In the first step of the experiment a cell lysis solution is added to the cells. This solution contains the detergent sodium dodecyl sulfate (SDS) which dissolves the cell membrane and denatures proteins. The solution is very alkaline (pH > 12) due to the presence of sodium hydroxide. The high pH aids in denaturing proteins and causes the cleavage of the phosphate bonds in RNA. This eliminates interference from high molecular weight RNA during the plasmid purification. Under highly alkaline conditions, the two strands in non-supercoiled DNA (linear fragments of chromosomal DNA, relaxed and nicked circular DNA) separate and are partially removed from solution. However, this does not occur with supercoiled forms of plasmid DNA because the two strands are intertwined and entangled in a way that prevents them from coming apart. Therefore, supercoiled plasmid remains free in solution.
The potassium acetate neutralization buffer contains acetic acid and potassium salts. The acidic buffer neutralizes the alkaline conditions created by the sodium hydroxide. The potassium causes the SDS, with its associated membrane fragments and proteins, to precipitate. The chromosomal DNA of E. coli is attached at several points to the cell membrane. Centrifugation of the potassium-SDS-membrane complexes also removes large amounts of entrapped chromosomal DNA.

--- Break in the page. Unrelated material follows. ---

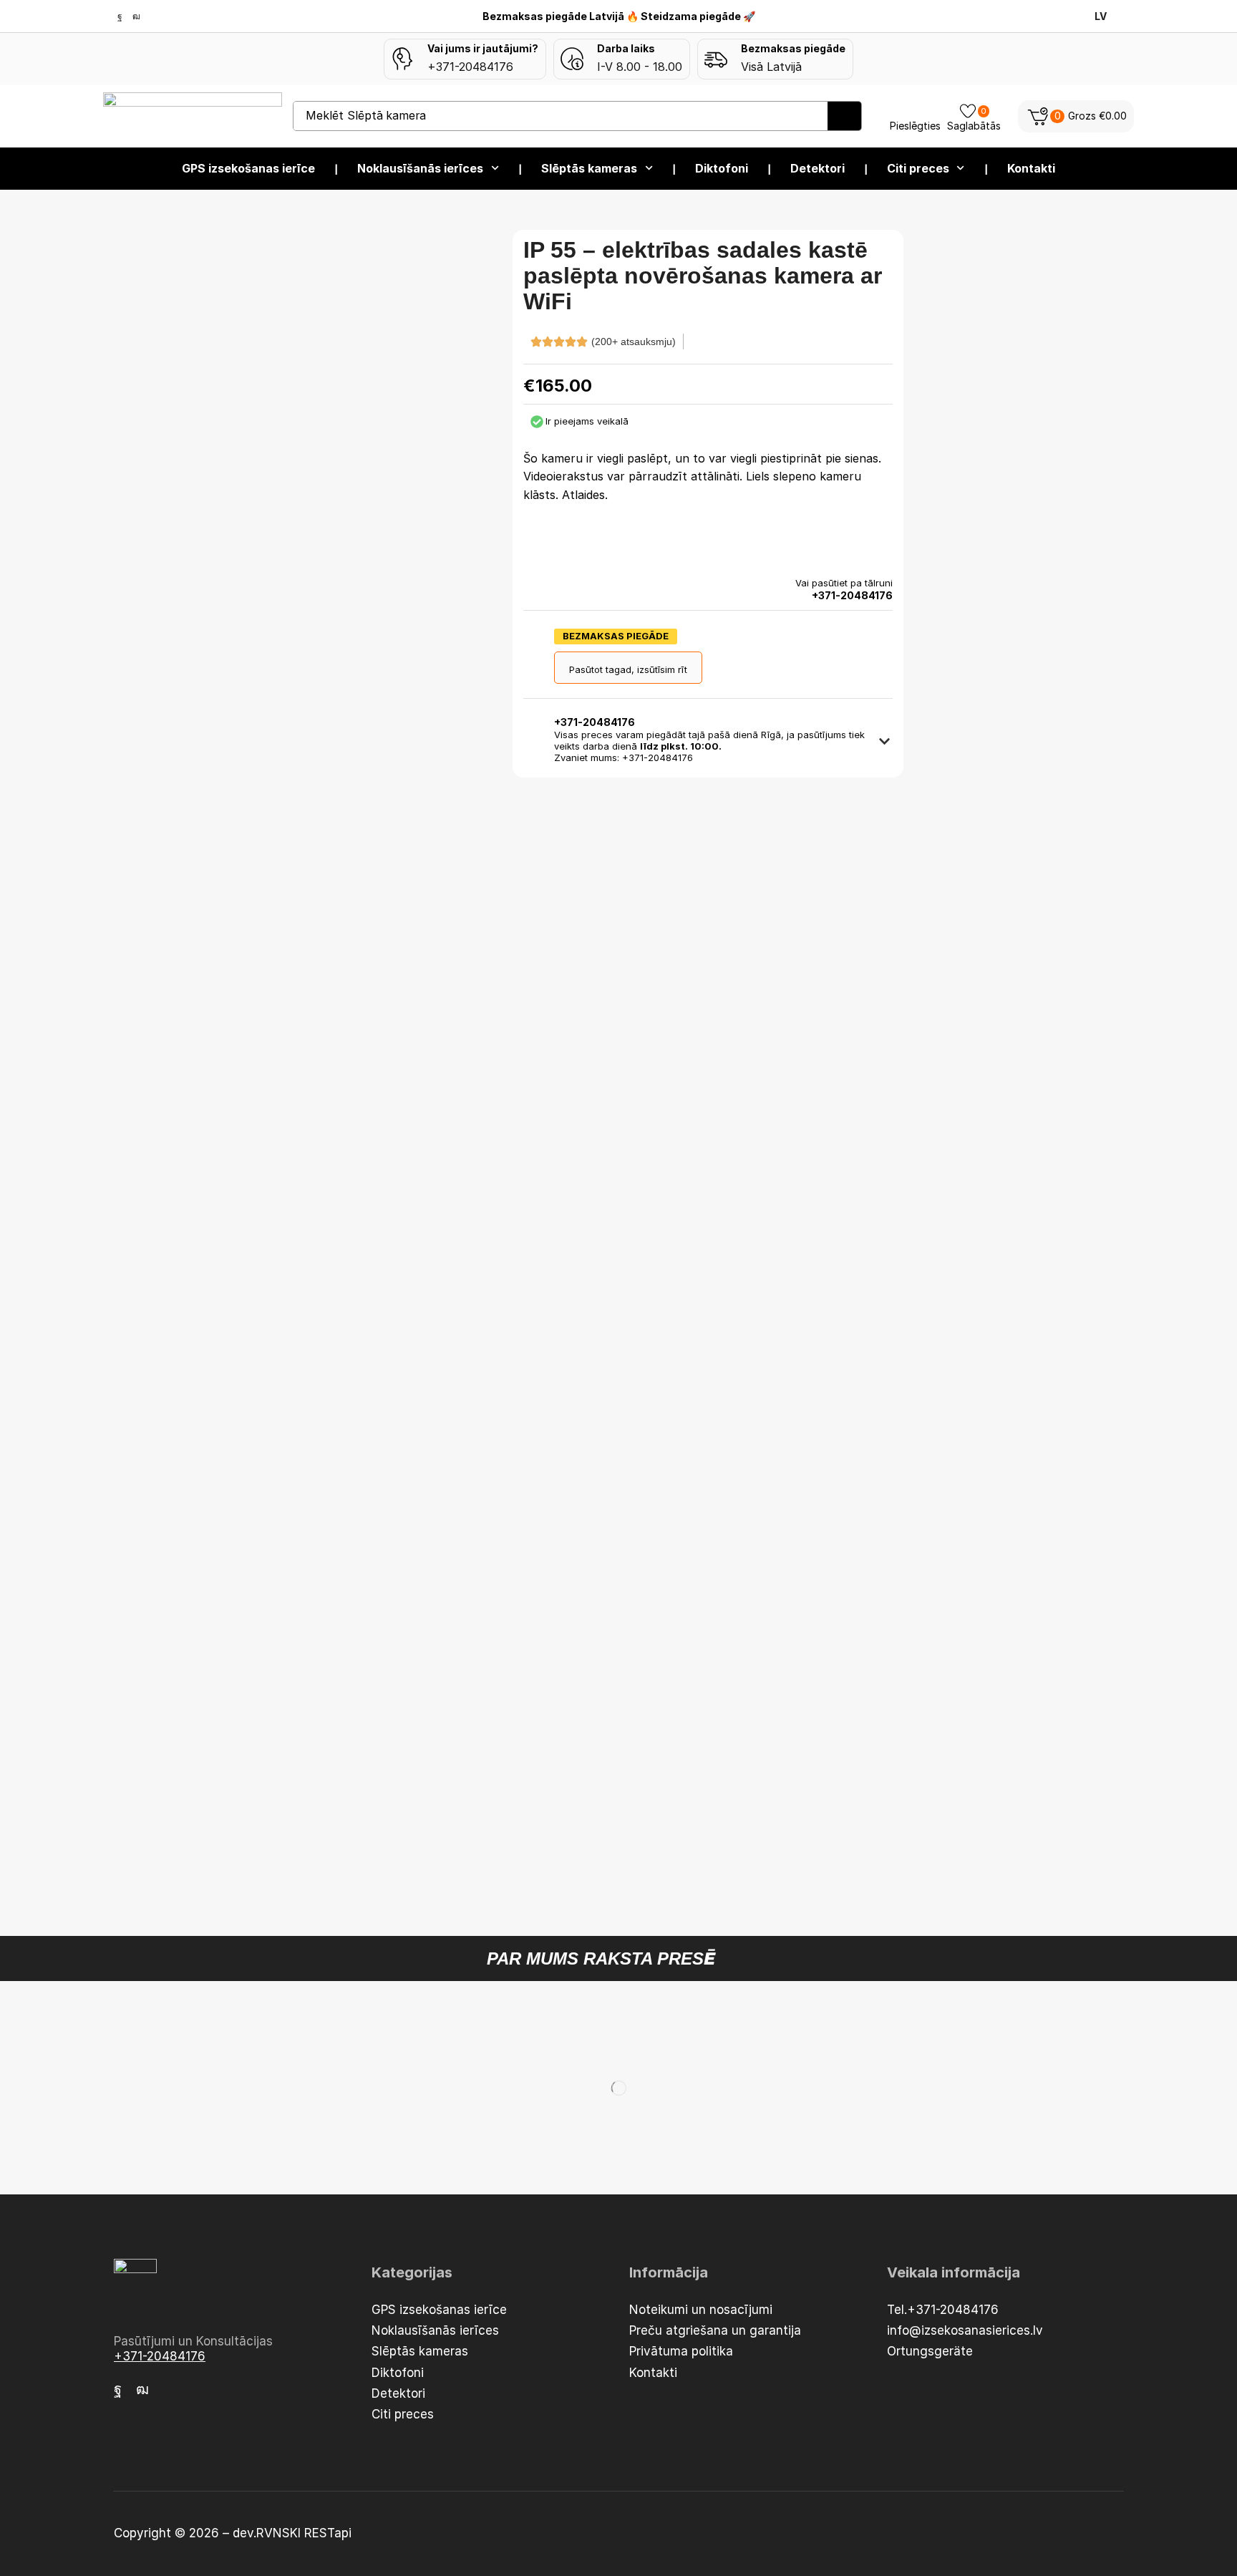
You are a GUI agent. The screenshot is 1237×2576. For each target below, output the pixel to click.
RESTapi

The addition of isopropanol precipitates the plasmid and remaining RNA. Tris buffer (diluted buffer concentrate for RNase) is used to resuspend the DNA precipitate in a higher concentration. The buffer contains the enzyme RNase, which further degrades RNA. The concentrated gel loading solution prepares the sample for electrophoresis by making it denser than the electrophoresis buffer. This enables the sample to sink into the wells of the submerged gel. A negatively charged, blue tracking dye is also present to monitor the electrophoresis and to make sample loading easier.
In this experiment, a 3000 base pair plasmid will be extracted from E. coli cells. The restriction map for this plasmid has a single site for Eco RI. Digestion with the enzyme will yield a single band measuring 3,000± 300 nucleotides. The multiple forms of the plasmid will be converted to the linear form.